— TASK INSTRUCTIONS —
Copy the records starting at "Click the Finish later button" and ending at "click(455, 629)", swapping "Finish later" for "Save draft" and leaving everything else unchanged.

— RECORDED INFORMATION —
════════
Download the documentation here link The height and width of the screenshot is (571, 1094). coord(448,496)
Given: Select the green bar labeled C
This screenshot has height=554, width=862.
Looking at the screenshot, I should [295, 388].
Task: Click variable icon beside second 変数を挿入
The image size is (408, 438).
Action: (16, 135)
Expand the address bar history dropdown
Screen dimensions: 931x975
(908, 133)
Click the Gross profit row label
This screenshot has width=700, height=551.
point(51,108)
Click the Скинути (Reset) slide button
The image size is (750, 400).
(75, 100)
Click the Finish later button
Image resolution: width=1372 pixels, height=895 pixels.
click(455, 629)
════════
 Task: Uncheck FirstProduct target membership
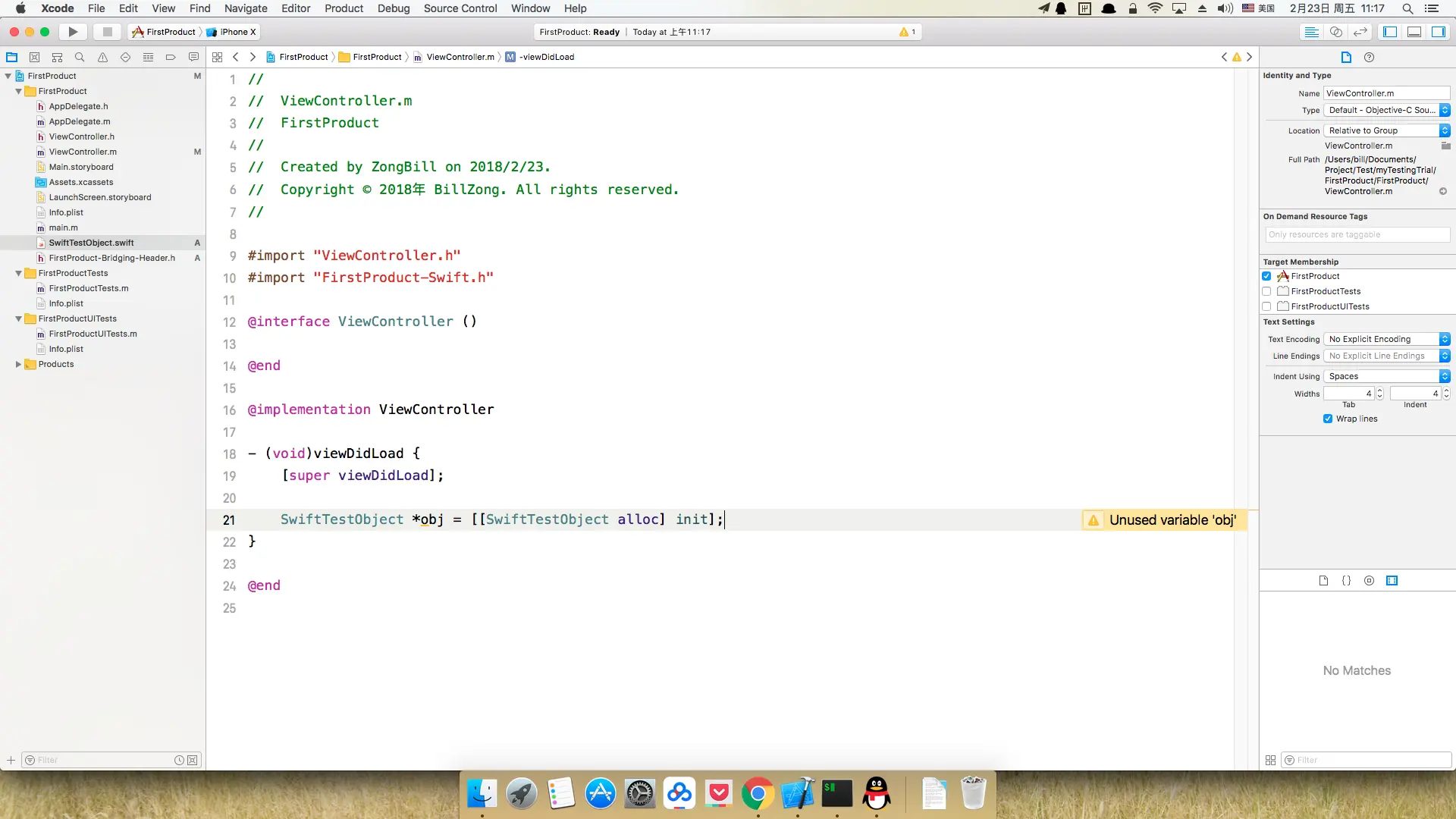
════════
— ANSWER TO THE EXERCISE —
Click the Save draft button
Image resolution: width=1372 pixels, height=895 pixels.
click(455, 629)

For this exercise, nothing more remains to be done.